According to article 5 of the Unfair Contractual Term Directive, a term must notably be drafted in a “clear and intelligible manner”. Striking resemblance between the requirements of both Directives holds out the prospect that this term would be similarly declared unfair under the UCTD fairness test.

European guidelines are advocating for a joint appreciation of commercial practices and contractual terms as to their unfairness in the Kásler decision56.

It stems from the decision that national courts are now allowed to use a model of a reasonably well-informed, reasonably observant, and circumspect consumer, as a benchmark for the verification whether a contract term has been drafted in a plain, intelligible manner57.

It is then possible, since the Kásler case, to take in account criteria related to the assessment of unfairness of the UCTD when characterizing unfair commercial practices in a UCPD context.58.

During the Perenič & Pereničová case59, the Advocate General have established a similar closure between the assessment of practice and terms in point 124 of her Opinion.
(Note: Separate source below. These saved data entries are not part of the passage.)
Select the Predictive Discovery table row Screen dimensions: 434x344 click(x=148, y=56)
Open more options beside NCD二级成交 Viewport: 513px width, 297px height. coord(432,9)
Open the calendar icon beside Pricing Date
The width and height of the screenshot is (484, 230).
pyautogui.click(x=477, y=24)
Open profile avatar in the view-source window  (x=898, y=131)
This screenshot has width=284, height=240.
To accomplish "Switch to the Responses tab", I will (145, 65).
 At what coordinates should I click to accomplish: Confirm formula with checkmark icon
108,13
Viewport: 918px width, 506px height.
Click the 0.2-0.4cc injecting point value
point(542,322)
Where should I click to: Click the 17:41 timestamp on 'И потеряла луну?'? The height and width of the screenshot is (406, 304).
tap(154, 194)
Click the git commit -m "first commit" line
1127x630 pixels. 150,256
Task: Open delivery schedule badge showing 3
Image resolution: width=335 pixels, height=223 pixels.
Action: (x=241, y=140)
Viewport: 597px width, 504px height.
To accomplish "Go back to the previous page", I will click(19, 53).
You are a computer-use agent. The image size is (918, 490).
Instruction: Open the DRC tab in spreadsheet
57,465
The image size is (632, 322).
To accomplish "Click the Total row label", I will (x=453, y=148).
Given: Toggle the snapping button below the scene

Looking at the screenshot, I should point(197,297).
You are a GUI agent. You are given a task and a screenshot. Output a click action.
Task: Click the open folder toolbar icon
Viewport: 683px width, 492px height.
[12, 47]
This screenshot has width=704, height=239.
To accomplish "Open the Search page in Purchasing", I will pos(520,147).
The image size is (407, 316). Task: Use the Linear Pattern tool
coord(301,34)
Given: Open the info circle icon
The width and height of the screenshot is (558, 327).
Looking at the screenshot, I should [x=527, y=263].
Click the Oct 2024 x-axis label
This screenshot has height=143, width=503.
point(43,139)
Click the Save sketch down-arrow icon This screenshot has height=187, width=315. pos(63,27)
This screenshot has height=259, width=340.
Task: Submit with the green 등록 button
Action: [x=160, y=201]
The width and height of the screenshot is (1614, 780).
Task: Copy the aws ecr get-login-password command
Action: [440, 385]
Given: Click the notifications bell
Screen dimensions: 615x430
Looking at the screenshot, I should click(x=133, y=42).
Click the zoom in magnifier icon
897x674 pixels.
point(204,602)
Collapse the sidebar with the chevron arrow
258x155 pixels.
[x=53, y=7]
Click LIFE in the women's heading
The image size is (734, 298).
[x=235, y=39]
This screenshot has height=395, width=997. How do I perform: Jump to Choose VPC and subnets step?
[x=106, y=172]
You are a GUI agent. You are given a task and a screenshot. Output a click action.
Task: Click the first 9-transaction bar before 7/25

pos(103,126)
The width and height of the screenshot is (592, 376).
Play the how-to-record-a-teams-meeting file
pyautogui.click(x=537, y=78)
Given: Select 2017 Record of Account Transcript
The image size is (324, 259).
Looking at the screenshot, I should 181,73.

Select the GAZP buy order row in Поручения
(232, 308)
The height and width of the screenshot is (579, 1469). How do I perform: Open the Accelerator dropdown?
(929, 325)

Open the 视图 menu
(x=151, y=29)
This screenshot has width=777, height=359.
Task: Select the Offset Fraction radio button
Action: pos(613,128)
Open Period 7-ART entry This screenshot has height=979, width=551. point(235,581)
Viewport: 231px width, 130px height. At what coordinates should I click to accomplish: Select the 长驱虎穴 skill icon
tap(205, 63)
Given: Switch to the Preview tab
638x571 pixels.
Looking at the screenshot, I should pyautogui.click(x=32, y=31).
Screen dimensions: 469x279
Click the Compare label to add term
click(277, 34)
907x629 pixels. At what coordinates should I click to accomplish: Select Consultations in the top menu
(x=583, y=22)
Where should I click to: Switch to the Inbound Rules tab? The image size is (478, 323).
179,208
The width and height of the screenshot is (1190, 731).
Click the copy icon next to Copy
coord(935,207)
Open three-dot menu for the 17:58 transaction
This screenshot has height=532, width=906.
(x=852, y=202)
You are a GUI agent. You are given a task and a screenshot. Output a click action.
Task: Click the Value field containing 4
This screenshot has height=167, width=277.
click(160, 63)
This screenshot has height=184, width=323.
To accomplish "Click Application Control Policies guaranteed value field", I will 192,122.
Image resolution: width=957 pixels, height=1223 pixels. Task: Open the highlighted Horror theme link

It is stated that the possible qualification of a commercial practice as ‘unfair’ in accordance with the criteria set in Directive 2005/29 should be considered in the assessment of the unfair nature of a contractual term. This juncture is notably justified by an explicit reference, in the same paragraph, to the requirement of good faith enshrined in Article 3(1) of Directive 93/13.

Similarly, the preamble of the UCTD underlines the necessity to protect consumers against the abusive exclusion of an essential right in contracts. In the context of free trials, the effective possibility to withdraw from a trial worth being questioned by the unfairness test.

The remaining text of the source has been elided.